More than a dozen fluffy sheep roam the farm, happy to share their affection. “As lambs, their mother was very sick, so we fed them by bottle. They stayed in the house with us until they were old enough to transition outside with their buddies,” Sonya says. She and her husband also grow microgreens, blackberries, and asparagus. Soon, they’ll plant a vineyard.
“We offer farm tours, and sometimes start-up farmers or people aspiring to homestead will come out to check out the projects we’re doing and learn a little more about it,” she says. If you’re looking for a true, round-the-clock farm experience, you don’t even have to leave TerraStay’s grounds. Sonya will stock your fridge with local goodies of your choice, ranging from Cream-line Milk from Ran-Lew Dairy to pasture meats and fresh produce.
But if you want to venture out and explore, TerraStay is the ideal home base, as a Haw River kayak launch is just a short walk down a small path that runs behind the farm. It’s one minute from Saxapahaw Island Park — complete with walking trails and a playground — and two minutes from the Saxapahaw General Store, your one-stop-shop for gourmet sandwiches and picnic supplies.
At the end of the day, relax around the farm’s six-foot-wide firepit surrounded by six porch swings, perfect for swapping stories of your Saxapahaw adventures.
Since Jacob moved here in 1982, he’s explored the state’s rivers, and he explains why the Haw offers a special experience: Whereas coastal rivers are relatively flat and mountain rivers offer a varying degree of rapids, the Haw gives you a little bit of everything. That’s partly thanks to the river’s three dams. “They back the water up for five and a half miles, which makes for a nice flat-water, lake-like experience,” Jacob says. “It also makes for interesting paddling, for people who like whitewater.”
The groups that Jacob guides down the Haw through his Haw River Canoe & Kayak Co. appreciate the river’s wild, remote feeling. “If you build too close to the Haw, you’ll get flooded,” he says. “So generally, as you paddle along, you have this nice wooded buffer.”
Whether you want to rent a kayak and take a self-guided flatwater loop trip above Saxapahaw’s large dam, or register for an hour and a half of private paddleboard, canoe, or kayak instruction, Jacob can outfit you with the equipment and help you need. He even offers nighttime excursions like full-moon paddles and stargazing floats.
Wedged between the General Store and Left Bank Butchery, Heather Seaman’s Freehand Market sources eco-friendly and ethically made products, mostly from North Carolina. “We’re a home, gift, and women’s boutique, and 85 percent of our makers are women-owned businesses,” says Seaman.

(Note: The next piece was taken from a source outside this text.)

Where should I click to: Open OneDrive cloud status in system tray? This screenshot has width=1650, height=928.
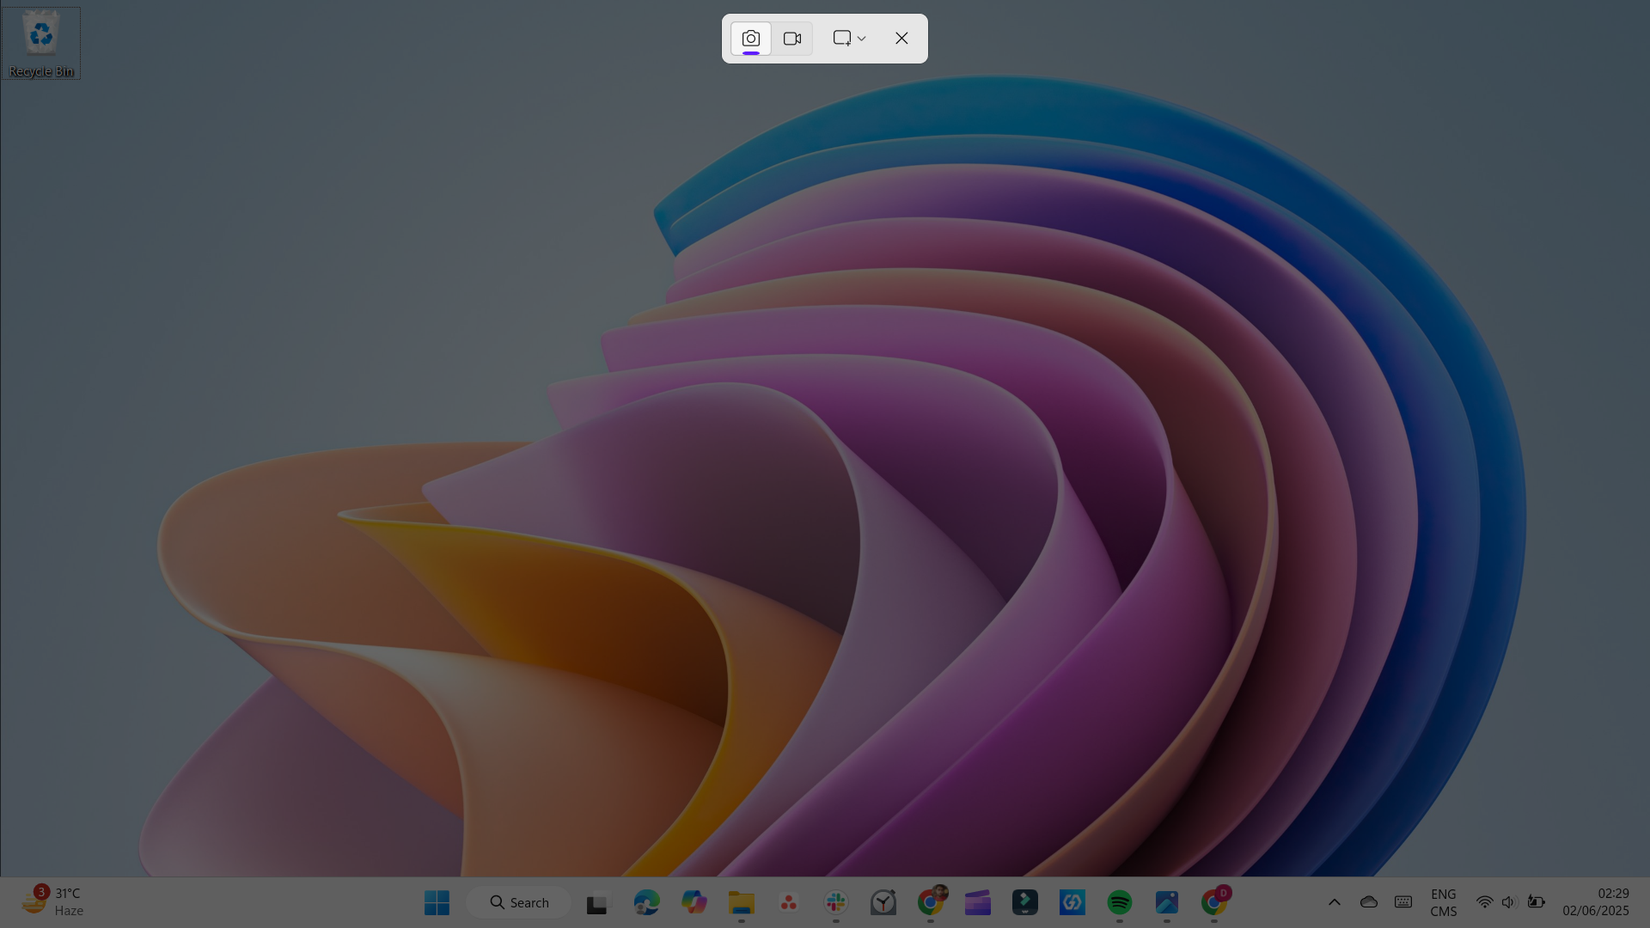1369,902
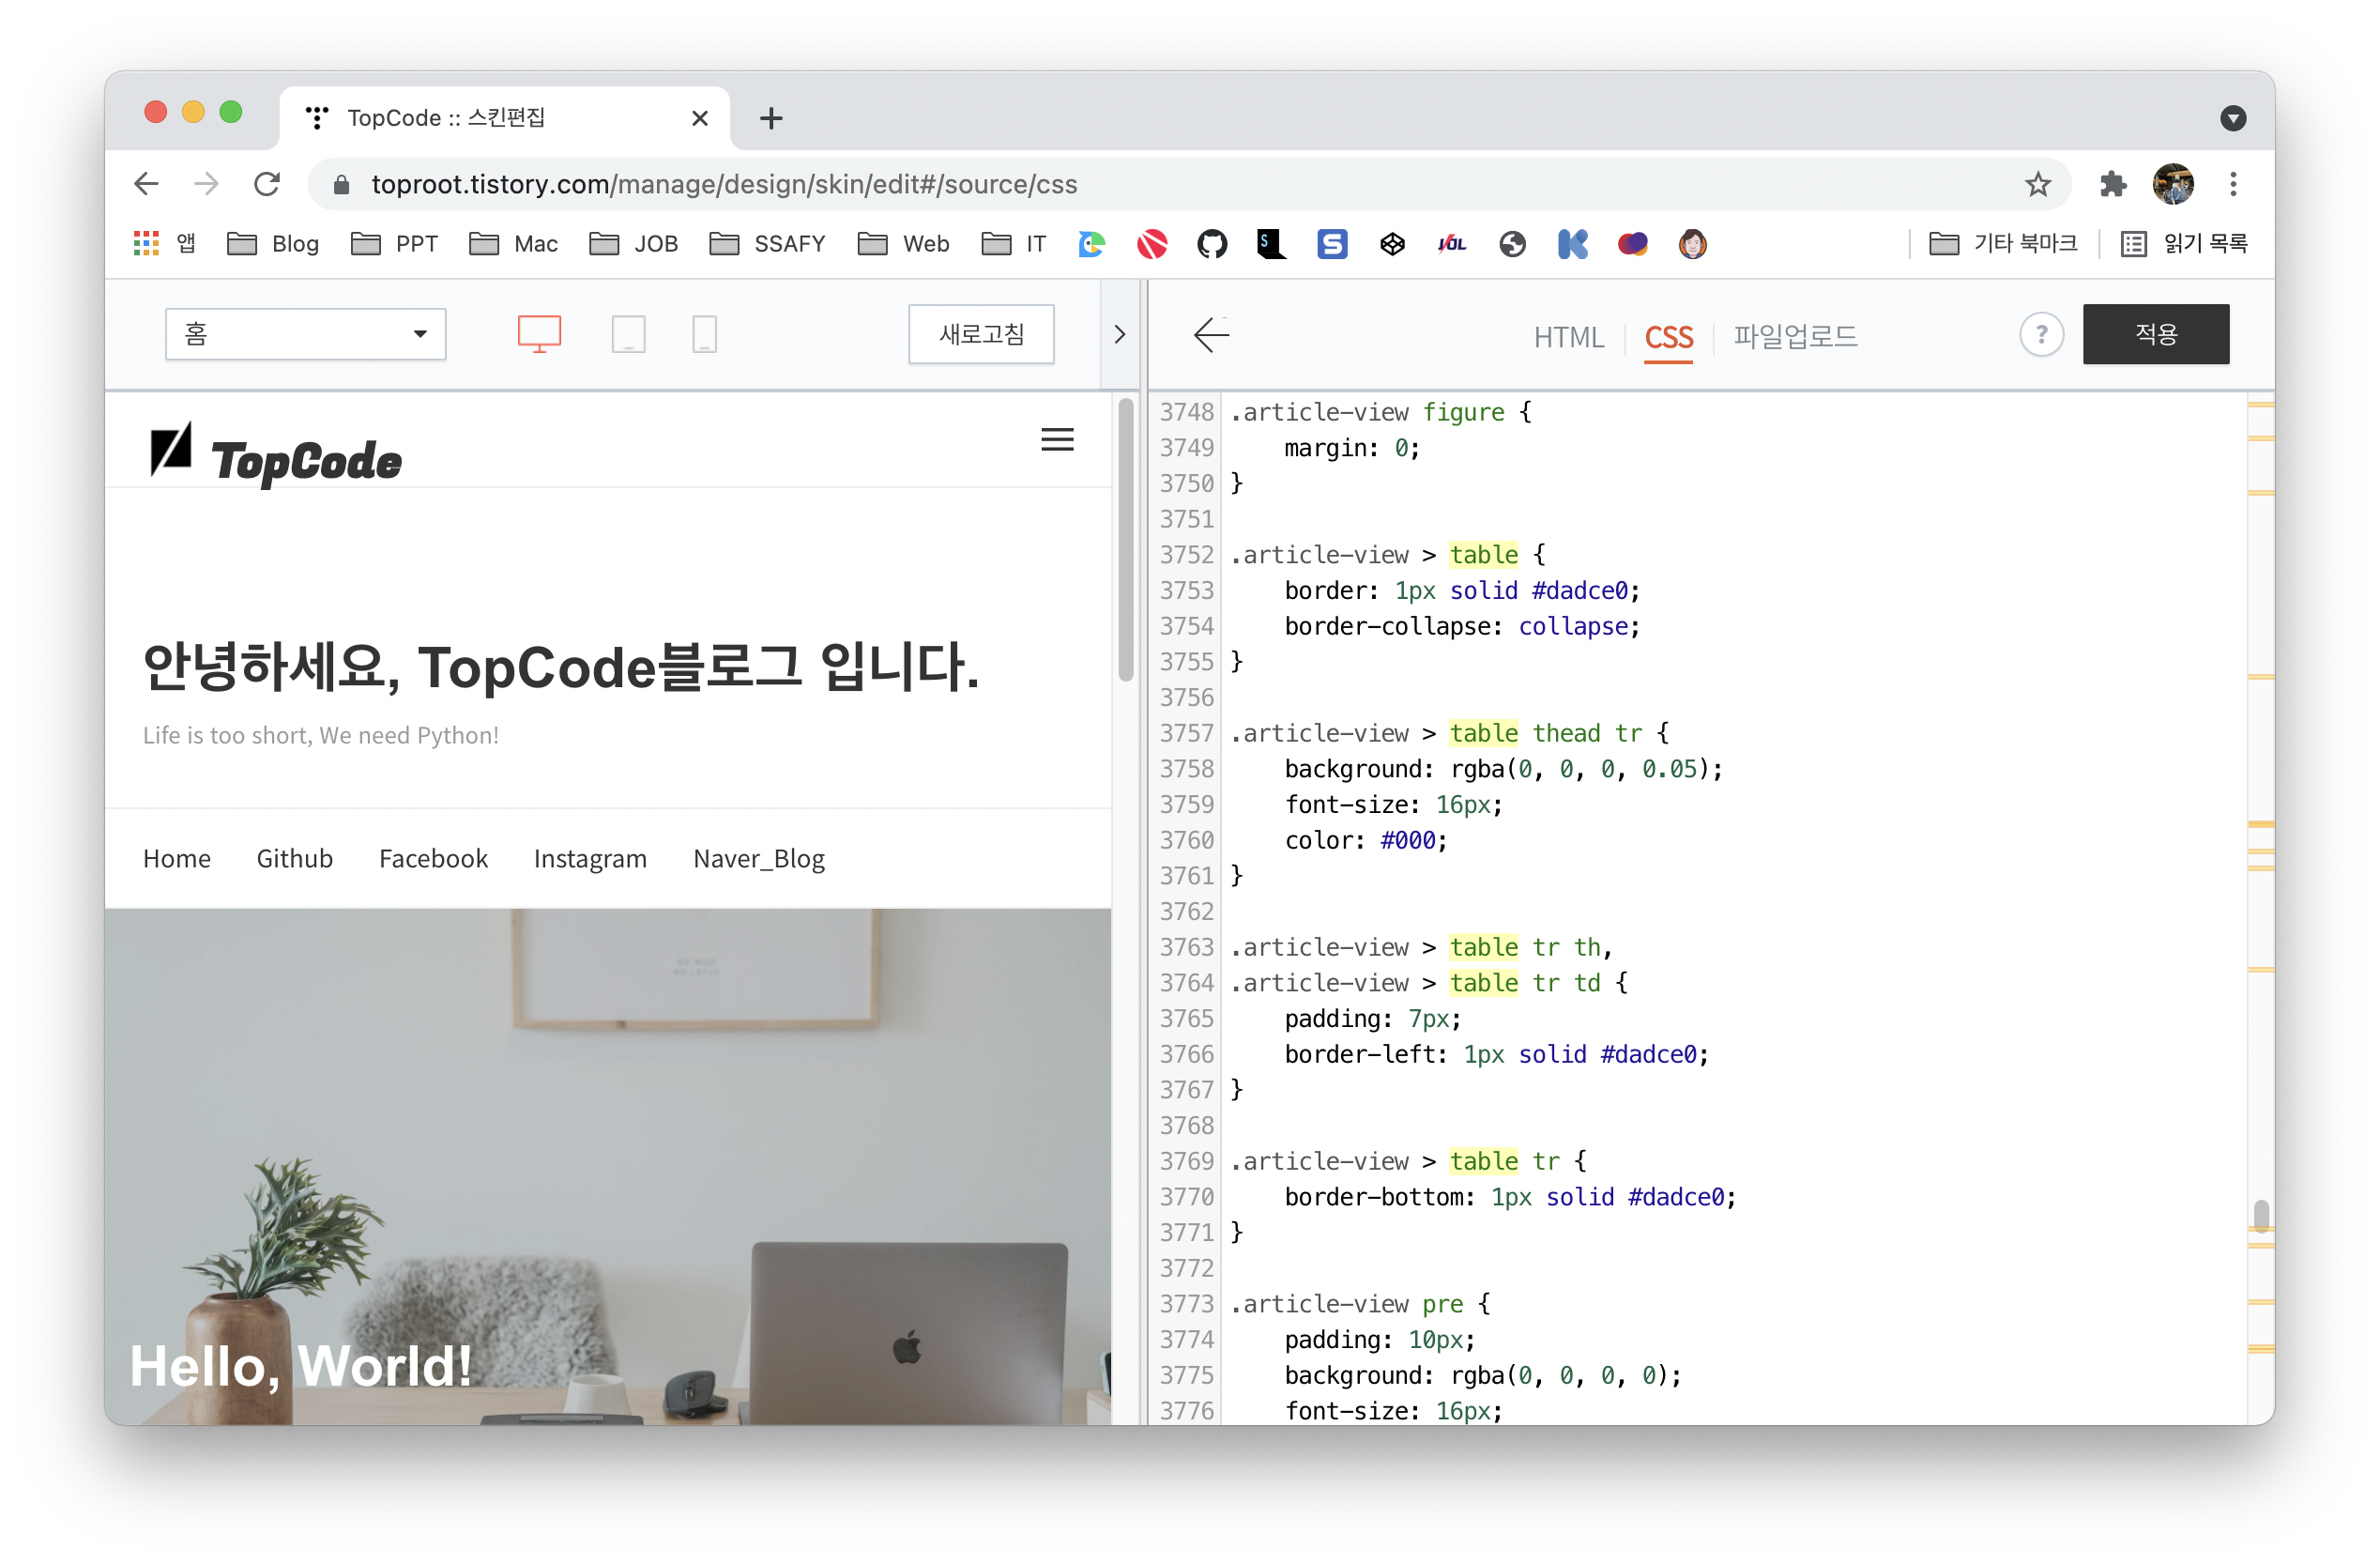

Browse a selection of unique gifts ranging from colorful, soft baby swaddles to jewelry, handmade greeting cards, quirky air-plant magnets, and organic face masks and bandanas.
“There are so many creative people in this area, and I wanted to have an outlet for them to display their huge range of products and art,” she says. “Even if you’re not shopping for anything in particular, you’ll have fun looking.”
Don your mask and come shop Wednesday through Sunday, or head to the website to make an appointment to browse with the store all to yourself.